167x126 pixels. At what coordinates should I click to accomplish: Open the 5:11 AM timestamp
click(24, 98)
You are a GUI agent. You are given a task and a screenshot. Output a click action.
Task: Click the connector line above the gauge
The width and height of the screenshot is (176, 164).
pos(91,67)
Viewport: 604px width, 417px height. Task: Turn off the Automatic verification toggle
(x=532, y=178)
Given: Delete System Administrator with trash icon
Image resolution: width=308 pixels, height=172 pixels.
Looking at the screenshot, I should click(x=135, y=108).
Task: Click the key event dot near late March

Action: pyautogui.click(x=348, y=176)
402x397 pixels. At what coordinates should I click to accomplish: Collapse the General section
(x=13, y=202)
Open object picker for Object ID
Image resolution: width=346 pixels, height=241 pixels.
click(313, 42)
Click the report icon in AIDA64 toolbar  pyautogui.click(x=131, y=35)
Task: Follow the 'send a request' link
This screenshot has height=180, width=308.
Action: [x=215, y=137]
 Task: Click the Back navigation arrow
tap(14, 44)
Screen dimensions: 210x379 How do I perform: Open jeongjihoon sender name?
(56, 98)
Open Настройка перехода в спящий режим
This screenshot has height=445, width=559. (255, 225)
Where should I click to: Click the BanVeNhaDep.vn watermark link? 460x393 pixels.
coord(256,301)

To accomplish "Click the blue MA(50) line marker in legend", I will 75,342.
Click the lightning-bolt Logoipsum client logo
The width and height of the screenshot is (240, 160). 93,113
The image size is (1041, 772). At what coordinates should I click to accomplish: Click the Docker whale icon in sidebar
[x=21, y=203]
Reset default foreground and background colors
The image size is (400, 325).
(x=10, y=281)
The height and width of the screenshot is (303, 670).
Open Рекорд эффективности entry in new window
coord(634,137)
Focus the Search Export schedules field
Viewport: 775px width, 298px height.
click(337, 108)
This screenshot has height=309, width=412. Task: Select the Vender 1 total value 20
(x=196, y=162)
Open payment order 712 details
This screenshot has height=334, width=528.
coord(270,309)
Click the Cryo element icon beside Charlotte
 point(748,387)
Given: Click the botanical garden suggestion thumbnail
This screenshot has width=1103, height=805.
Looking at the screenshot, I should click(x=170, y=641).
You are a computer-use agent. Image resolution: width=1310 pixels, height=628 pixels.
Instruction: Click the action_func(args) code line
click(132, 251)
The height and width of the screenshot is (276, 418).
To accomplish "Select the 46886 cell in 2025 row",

•••••

## Aim of the task
Exactly as written, give again every line from the one containing "Reset default foreground" through the last line of the material above, and no other lines.

## Task response
Reset default foreground and background colors
The image size is (400, 325).
(x=10, y=281)
The height and width of the screenshot is (303, 670).
Open Рекорд эффективности entry in new window
coord(634,137)
Focus the Search Export schedules field
Viewport: 775px width, 298px height.
click(337, 108)
This screenshot has height=309, width=412. Task: Select the Vender 1 total value 20
(x=196, y=162)
Open payment order 712 details
This screenshot has height=334, width=528.
coord(270,309)
Click the Cryo element icon beside Charlotte
 point(748,387)
Given: Click the botanical garden suggestion thumbnail
This screenshot has width=1103, height=805.
Looking at the screenshot, I should click(x=170, y=641).
You are a computer-use agent. Image resolution: width=1310 pixels, height=628 pixels.
Instruction: Click the action_func(args) code line
click(132, 251)
The height and width of the screenshot is (276, 418).
To accomplish "Select the 46886 cell in 2025 row",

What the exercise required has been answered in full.